The tool reports the clique $\{\text{Alg}, \text{DB}, \text{OS}\}$: these three courses pairwise share students, so each needs its own period, certifying $\chi(G) \ge 3$. Paired with the 3-period timetable from Phase 3, this is a complete, self-checking answer: 3 periods, provably optimal, with a one-line human-verifiable proof of the lower bound.

🔗 Connection: This is the two-sided strategy of theme four. The Welsh–Powell coloring is the constructive upper bound ("here is a schedule in 3 periods"); the clique is the certificate lower bound ("you cannot do it in 2").

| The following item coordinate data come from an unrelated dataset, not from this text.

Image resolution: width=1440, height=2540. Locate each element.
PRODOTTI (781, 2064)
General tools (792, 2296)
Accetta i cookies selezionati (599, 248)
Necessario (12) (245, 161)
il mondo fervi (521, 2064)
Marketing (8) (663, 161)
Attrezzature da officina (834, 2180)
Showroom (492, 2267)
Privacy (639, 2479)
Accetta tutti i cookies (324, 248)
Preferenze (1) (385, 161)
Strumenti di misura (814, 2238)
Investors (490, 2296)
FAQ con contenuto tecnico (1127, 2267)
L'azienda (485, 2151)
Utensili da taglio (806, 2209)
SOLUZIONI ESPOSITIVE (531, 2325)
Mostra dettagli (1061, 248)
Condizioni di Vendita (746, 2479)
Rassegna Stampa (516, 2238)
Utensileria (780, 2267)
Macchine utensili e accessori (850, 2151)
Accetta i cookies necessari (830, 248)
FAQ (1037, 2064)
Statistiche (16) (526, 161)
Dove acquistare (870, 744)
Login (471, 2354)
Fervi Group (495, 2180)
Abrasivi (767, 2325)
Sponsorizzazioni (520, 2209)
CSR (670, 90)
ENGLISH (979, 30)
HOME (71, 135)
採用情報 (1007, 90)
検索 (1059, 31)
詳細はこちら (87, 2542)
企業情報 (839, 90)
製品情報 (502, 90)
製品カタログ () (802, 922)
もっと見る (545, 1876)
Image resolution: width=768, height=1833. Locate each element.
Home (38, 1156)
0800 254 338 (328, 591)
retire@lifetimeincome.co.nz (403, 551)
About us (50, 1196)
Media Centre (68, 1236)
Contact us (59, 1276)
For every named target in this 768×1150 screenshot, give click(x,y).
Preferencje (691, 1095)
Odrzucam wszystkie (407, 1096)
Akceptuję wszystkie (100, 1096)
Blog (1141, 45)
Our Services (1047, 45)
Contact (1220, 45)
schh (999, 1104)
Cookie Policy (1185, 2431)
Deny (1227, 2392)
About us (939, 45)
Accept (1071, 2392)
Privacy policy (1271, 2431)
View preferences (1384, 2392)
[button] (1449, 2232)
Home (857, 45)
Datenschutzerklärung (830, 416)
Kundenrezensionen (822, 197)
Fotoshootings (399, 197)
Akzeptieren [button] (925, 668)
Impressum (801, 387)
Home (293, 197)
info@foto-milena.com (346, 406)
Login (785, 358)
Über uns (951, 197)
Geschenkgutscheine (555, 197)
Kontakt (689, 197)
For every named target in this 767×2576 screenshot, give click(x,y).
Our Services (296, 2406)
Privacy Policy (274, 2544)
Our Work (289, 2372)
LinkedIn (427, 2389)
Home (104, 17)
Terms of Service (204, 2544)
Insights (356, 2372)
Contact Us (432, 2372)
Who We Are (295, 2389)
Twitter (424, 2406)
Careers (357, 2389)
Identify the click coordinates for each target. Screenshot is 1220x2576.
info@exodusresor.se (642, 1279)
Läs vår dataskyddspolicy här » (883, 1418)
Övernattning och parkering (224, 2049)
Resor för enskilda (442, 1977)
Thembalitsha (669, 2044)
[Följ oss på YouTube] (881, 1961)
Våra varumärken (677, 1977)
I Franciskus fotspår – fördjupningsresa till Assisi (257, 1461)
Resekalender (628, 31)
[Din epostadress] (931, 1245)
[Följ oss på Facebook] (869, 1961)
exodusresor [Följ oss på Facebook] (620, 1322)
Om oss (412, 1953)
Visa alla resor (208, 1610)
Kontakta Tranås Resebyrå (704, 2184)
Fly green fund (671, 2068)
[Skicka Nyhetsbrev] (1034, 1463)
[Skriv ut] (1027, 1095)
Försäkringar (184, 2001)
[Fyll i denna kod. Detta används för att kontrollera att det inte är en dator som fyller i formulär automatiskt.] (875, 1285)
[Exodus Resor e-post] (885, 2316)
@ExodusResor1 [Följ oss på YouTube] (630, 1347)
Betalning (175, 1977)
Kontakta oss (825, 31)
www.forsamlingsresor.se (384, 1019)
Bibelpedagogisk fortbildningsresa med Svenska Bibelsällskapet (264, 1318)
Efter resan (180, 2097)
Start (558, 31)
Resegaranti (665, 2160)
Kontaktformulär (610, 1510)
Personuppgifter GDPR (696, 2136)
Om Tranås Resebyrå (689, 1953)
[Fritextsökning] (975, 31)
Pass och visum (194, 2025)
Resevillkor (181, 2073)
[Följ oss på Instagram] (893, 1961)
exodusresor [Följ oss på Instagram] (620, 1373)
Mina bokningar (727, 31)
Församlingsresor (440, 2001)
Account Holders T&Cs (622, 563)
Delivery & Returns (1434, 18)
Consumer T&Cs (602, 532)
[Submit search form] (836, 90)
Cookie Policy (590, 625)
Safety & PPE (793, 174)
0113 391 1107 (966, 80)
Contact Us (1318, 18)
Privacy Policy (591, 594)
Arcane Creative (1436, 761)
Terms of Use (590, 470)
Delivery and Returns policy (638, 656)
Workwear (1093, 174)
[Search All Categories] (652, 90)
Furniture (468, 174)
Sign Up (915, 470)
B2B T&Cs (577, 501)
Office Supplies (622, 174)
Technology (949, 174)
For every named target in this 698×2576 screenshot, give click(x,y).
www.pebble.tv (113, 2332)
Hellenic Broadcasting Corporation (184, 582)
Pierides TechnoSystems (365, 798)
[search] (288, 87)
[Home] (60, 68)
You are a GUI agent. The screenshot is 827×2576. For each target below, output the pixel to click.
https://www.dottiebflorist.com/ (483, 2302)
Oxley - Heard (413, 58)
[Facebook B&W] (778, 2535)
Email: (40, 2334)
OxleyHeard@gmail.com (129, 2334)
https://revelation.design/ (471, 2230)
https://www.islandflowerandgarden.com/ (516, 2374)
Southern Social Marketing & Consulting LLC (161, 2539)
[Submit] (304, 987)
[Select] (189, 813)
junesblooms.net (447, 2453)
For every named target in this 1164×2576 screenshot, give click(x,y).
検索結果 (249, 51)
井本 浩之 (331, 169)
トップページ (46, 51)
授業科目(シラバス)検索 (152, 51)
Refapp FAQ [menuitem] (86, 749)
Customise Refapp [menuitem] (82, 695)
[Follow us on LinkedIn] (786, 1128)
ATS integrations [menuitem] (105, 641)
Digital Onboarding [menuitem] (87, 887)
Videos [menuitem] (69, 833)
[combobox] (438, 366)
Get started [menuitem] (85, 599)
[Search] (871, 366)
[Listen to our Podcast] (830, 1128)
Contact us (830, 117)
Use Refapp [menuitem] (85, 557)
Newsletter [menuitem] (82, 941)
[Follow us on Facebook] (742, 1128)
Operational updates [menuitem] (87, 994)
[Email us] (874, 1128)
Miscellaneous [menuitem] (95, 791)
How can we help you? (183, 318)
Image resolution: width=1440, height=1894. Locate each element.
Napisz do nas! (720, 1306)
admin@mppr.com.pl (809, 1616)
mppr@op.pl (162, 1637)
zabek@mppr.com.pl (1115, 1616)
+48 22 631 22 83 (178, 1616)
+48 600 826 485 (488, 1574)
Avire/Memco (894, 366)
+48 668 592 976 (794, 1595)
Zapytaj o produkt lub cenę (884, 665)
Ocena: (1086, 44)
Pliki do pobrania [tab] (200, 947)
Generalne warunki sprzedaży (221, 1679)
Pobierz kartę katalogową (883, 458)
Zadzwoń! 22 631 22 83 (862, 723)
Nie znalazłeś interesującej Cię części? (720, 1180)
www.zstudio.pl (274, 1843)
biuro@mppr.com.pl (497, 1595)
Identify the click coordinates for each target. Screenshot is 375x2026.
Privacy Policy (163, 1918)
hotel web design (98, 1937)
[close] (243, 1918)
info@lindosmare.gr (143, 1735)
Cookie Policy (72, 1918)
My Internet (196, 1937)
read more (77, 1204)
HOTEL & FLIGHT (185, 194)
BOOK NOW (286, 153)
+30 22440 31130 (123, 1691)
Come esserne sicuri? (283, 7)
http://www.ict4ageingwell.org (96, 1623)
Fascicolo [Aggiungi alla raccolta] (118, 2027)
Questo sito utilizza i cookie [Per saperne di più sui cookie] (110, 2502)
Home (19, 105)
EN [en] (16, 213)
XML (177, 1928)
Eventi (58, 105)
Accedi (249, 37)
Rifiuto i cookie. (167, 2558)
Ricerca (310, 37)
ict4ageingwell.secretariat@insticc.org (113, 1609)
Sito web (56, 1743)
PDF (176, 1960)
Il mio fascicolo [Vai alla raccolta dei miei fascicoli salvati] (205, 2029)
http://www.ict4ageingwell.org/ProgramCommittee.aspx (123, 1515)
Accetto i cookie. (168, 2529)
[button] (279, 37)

Together they pin $\chi$ exactly — the same upper/lower pincer the chapter used to frame the chromatic number ($\omega \le \chi \le \Delta + 1$).

🐛 Find the Error: A colleague proposes skipping Phase 5 and instead returning $\Delta(G) + 1 = 4$ as the "lower bound the registrar can trust." Why is this wrong, and what is $\Delta(G) + 1$ a bound on?

Answer

$\Delta(G) + 1$ is an upper bound on $\chi$ (Theorem 33.2 — greedy never exceeds it), not a lower bound. Reporting it as a lower bound is backwards and would falsely claim 4 periods are required when 3 suffice. The correct lower-bound certificate is the clique ($\chi \ge \omega = 3$).

Discussion Questions

The exact chromatic_number is exponential. At roughly what number of courses does it become impractical, and why does the clique certificate scale better as a lower bound even though finding a maximum clique is also hard in general?
Welsh–Powell and the naive order both found 3 periods here. Construct (on paper) a small conflict graph where Welsh–Powell beats the naive alphabetical order — i.e., where the order genuinely matters. (Hint: the crown graph of §33.6 is the canonical example.)
Suppose two courses are taught by the same instructor and also cannot be scheduled together, even though no student is shared. How do you encode this extra constraint in the model, and does it change the kind of object you are coloring? (It is still graph coloring — why?)
The registrar now wants the schedule to also minimize the number of courses in the busiest period (balance the load), not just minimize the number of periods. Is that still plain graph coloring? Explain what additional optimization criterion you have introduced and why $\chi$ alone does not capture it.

Your Turn: Extensions

Option A (room capacities). Extend the scheduler so each period also has a room capacity: at most $m$ exams per period. Modify greedy_coloring so a color is "unavailable" if it is full. State, in one sentence, how this changes the relationship between your answer and $\chi(G)$ (you may now need more periods than $\chi$).
Option B (measure the gap). Run greedy_coloring (natural order), welsh_powell, and chromatic_number on the crown graph $\text{Crown}(4)$ and tabulate all three counts. Hand-derive the expected outputs. Which order matches $\chi = 2$, and which inflates it?
Option C (toward the capstone). Repurpose build_conflict_graph + welsh_powell to partition a friendship graph into discussion panels (friends in different panels), the anchor application of §33.2. Feed it a 6-person friendship graph you write out by hand, and explain how a color class is a panel of mutual strangers. This is exactly the call the Chapter 39 Track B analyzer will make.

Key Takeaways

The modeling recipe becomes code in one function. build_conflict_graph is the §33.2 recipe verbatim: vertices = things, edges = conflicts, colors = resources.
Greedy is always correct, never trusted blindly. It is provably proper for any order, but its period count is only an upper bound — re-derive expected output by hand and verify (§33.6, theme four).
A good order matters; verify the bound two ways. Welsh–Powell (decreasing degree) is the workhorse upper bound; the exact chromatic_number verifies on small graphs; the clique is the scalable lower-bound certificate ($\chi \ge \omega$).
Upper bound + lower bound = a defensible answer. Shipping a 3-period schedule and a size-3 clique proves optimality — the same pincer the chapter used to bound $\chi$, now packaged as a tool the capstone reuses.